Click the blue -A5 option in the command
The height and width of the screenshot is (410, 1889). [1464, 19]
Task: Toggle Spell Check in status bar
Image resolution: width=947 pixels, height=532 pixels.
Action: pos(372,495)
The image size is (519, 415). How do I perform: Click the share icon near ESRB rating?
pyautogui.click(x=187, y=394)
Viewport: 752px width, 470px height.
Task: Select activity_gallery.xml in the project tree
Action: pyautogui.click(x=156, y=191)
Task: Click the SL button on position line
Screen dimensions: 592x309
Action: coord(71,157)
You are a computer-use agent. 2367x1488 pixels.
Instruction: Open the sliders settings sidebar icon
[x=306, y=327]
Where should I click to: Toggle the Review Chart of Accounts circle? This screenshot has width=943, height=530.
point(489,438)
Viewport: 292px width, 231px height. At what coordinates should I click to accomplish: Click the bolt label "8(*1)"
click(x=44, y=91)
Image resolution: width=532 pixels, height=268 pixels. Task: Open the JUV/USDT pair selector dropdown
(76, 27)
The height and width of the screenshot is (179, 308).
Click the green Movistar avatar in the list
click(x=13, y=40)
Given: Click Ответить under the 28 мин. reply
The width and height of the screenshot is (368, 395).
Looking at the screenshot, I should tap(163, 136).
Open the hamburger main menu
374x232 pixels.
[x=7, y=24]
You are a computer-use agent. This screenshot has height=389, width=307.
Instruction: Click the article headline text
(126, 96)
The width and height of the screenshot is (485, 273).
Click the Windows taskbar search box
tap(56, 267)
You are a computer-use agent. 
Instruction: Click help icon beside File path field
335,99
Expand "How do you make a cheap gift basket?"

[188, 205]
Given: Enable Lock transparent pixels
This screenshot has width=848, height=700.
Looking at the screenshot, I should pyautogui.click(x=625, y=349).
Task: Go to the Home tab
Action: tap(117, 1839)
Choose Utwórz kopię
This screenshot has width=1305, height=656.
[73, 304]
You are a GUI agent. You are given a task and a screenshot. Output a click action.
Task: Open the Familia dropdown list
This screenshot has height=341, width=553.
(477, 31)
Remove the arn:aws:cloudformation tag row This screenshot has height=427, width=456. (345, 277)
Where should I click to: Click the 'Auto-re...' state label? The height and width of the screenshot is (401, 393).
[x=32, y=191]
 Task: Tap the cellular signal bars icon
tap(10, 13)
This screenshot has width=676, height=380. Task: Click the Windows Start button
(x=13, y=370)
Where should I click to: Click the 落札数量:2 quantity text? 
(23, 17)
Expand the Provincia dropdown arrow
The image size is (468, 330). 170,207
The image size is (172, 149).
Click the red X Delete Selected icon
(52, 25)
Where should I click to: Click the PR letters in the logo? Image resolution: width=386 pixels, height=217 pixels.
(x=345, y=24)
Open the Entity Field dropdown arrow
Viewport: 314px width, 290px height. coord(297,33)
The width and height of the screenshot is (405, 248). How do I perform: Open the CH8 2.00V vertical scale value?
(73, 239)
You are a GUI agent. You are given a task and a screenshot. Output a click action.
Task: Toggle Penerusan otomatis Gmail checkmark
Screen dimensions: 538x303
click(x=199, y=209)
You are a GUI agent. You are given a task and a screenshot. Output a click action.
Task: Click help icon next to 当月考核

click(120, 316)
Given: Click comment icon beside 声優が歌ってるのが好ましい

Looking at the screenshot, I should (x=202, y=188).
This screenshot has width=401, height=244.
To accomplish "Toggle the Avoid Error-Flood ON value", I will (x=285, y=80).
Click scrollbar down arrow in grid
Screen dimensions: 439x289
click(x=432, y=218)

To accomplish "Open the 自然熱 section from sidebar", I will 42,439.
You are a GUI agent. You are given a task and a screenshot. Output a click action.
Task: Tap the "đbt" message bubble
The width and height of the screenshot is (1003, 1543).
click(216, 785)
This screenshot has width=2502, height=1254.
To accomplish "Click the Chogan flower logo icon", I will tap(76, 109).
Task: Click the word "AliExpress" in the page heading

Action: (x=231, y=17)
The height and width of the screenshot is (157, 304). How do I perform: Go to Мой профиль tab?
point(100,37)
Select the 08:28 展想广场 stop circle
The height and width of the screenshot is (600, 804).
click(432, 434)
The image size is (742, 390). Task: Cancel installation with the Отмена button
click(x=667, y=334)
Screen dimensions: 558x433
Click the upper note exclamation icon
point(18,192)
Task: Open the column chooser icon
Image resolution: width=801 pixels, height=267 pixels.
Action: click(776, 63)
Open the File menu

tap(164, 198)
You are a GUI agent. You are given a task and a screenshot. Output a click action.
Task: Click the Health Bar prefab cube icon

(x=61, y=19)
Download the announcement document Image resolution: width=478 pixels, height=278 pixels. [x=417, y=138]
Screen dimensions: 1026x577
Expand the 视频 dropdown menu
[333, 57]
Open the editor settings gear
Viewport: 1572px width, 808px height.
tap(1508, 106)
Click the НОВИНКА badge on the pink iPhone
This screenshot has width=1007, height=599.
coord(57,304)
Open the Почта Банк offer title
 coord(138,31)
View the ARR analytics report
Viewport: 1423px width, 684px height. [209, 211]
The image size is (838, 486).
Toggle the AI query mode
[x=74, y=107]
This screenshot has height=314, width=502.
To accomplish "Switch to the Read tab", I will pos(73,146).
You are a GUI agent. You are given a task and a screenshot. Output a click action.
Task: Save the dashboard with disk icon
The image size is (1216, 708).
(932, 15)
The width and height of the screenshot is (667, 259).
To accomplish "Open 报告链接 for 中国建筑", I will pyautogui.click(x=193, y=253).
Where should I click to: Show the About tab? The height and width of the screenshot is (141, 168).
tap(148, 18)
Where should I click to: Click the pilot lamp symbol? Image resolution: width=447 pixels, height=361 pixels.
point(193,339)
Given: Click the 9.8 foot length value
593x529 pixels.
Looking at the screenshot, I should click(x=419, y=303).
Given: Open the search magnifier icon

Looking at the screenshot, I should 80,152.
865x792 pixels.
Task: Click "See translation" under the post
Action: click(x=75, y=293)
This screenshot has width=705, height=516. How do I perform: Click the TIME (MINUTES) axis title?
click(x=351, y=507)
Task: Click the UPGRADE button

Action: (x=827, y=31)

What the exercise asks: Rewrite all the items above, replacing every instance of "computer-use agent" with "desktop assistant" and leaving everything else unchanged.

Expected output:
Click the blue -A5 option in the command
The height and width of the screenshot is (410, 1889). [1464, 19]
Task: Toggle Spell Check in status bar
Image resolution: width=947 pixels, height=532 pixels.
Action: pos(372,495)
The image size is (519, 415). How do I perform: Click the share icon near ESRB rating?
pyautogui.click(x=187, y=394)
Viewport: 752px width, 470px height.
Task: Select activity_gallery.xml in the project tree
Action: pyautogui.click(x=156, y=191)
Task: Click the SL button on position line
Screen dimensions: 592x309
Action: coord(71,157)
You are a desktop assistant. 2367x1488 pixels.
Instruction: Open the sliders settings sidebar icon
[x=306, y=327]
Where should I click to: Toggle the Review Chart of Accounts circle? This screenshot has width=943, height=530.
point(489,438)
Viewport: 292px width, 231px height. At what coordinates should I click to accomplish: Click the bolt label "8(*1)"
click(x=44, y=91)
Image resolution: width=532 pixels, height=268 pixels. Task: Open the JUV/USDT pair selector dropdown
(76, 27)
The height and width of the screenshot is (179, 308).
Click the green Movistar avatar in the list
click(x=13, y=40)
Given: Click Ответить under the 28 мин. reply
The width and height of the screenshot is (368, 395).
Looking at the screenshot, I should tap(163, 136).
Open the hamburger main menu
374x232 pixels.
[x=7, y=24]
You are a desktop assistant. This screenshot has height=389, width=307.
Instruction: Click the article headline text
(126, 96)
The width and height of the screenshot is (485, 273).
Click the Windows taskbar search box
tap(56, 267)
You are a desktop assistant. 
Instruction: Click help icon beside File path field
335,99
Expand "How do you make a cheap gift basket?"

[188, 205]
Given: Enable Lock transparent pixels
This screenshot has width=848, height=700.
Looking at the screenshot, I should pyautogui.click(x=625, y=349).
Task: Go to the Home tab
Action: tap(117, 1839)
Choose Utwórz kopię
This screenshot has width=1305, height=656.
[73, 304]
You are a GUI agent. You are given a task and a screenshot. Output a click action.
Task: Open the Familia dropdown list
This screenshot has height=341, width=553.
(477, 31)
Remove the arn:aws:cloudformation tag row This screenshot has height=427, width=456. (345, 277)
Where should I click to: Click the 'Auto-re...' state label? The height and width of the screenshot is (401, 393).
[x=32, y=191]
 Task: Tap the cellular signal bars icon
tap(10, 13)
This screenshot has width=676, height=380. Task: Click the Windows Start button
(x=13, y=370)
Where should I click to: Click the 落札数量:2 quantity text? 
(23, 17)
Expand the Provincia dropdown arrow
The image size is (468, 330). 170,207
The image size is (172, 149).
Click the red X Delete Selected icon
(52, 25)
Where should I click to: Click the PR letters in the logo? Image resolution: width=386 pixels, height=217 pixels.
(x=345, y=24)
Open the Entity Field dropdown arrow
Viewport: 314px width, 290px height. coord(297,33)
The width and height of the screenshot is (405, 248). How do I perform: Open the CH8 2.00V vertical scale value?
(73, 239)
You are a GUI agent. You are given a task and a screenshot. Output a click action.
Task: Toggle Penerusan otomatis Gmail checkmark
Screen dimensions: 538x303
click(x=199, y=209)
You are a GUI agent. You are given a task and a screenshot. Output a click action.
Task: Click help icon next to 当月考核

click(120, 316)
Given: Click comment icon beside 声優が歌ってるのが好ましい

Looking at the screenshot, I should (x=202, y=188).
This screenshot has width=401, height=244.
To accomplish "Toggle the Avoid Error-Flood ON value", I will (x=285, y=80).
Click scrollbar down arrow in grid
Screen dimensions: 439x289
click(x=432, y=218)

To accomplish "Open the 自然熱 section from sidebar", I will 42,439.
You are a GUI agent. You are given a task and a screenshot. Output a click action.
Task: Tap the "đbt" message bubble
The width and height of the screenshot is (1003, 1543).
click(216, 785)
This screenshot has width=2502, height=1254.
To accomplish "Click the Chogan flower logo icon", I will tap(76, 109).
Task: Click the word "AliExpress" in the page heading

Action: (x=231, y=17)
The height and width of the screenshot is (157, 304). How do I perform: Go to Мой профиль tab?
point(100,37)
Select the 08:28 展想广场 stop circle
The height and width of the screenshot is (600, 804).
click(432, 434)
The image size is (742, 390). Task: Cancel installation with the Отмена button
click(x=667, y=334)
Screen dimensions: 558x433
Click the upper note exclamation icon
point(18,192)
Task: Open the column chooser icon
Image resolution: width=801 pixels, height=267 pixels.
Action: click(776, 63)
Open the File menu

tap(164, 198)
You are a GUI agent. You are given a task and a screenshot. Output a click action.
Task: Click the Health Bar prefab cube icon

(x=61, y=19)
Download the announcement document Image resolution: width=478 pixels, height=278 pixels. [x=417, y=138]
Screen dimensions: 1026x577
Expand the 视频 dropdown menu
[333, 57]
Open the editor settings gear
Viewport: 1572px width, 808px height.
tap(1508, 106)
Click the НОВИНКА badge on the pink iPhone
This screenshot has width=1007, height=599.
coord(57,304)
Open the Почта Банк offer title
 coord(138,31)
View the ARR analytics report
Viewport: 1423px width, 684px height. [209, 211]
The image size is (838, 486).
Toggle the AI query mode
[x=74, y=107]
This screenshot has height=314, width=502.
To accomplish "Switch to the Read tab", I will pos(73,146).
You are a GUI agent. You are given a task and a screenshot. Output a click action.
Task: Save the dashboard with disk icon
The image size is (1216, 708).
(932, 15)
The width and height of the screenshot is (667, 259).
To accomplish "Open 报告链接 for 中国建筑", I will pyautogui.click(x=193, y=253).
Where should I click to: Show the About tab? The height and width of the screenshot is (141, 168).
tap(148, 18)
Where should I click to: Click the pilot lamp symbol? Image resolution: width=447 pixels, height=361 pixels.
point(193,339)
Given: Click the 9.8 foot length value
593x529 pixels.
Looking at the screenshot, I should click(x=419, y=303).
Given: Open the search magnifier icon

Looking at the screenshot, I should 80,152.
865x792 pixels.
Task: Click "See translation" under the post
Action: click(x=75, y=293)
This screenshot has width=705, height=516. How do I perform: Click the TIME (MINUTES) axis title?
click(x=351, y=507)
Task: Click the UPGRADE button

Action: (x=827, y=31)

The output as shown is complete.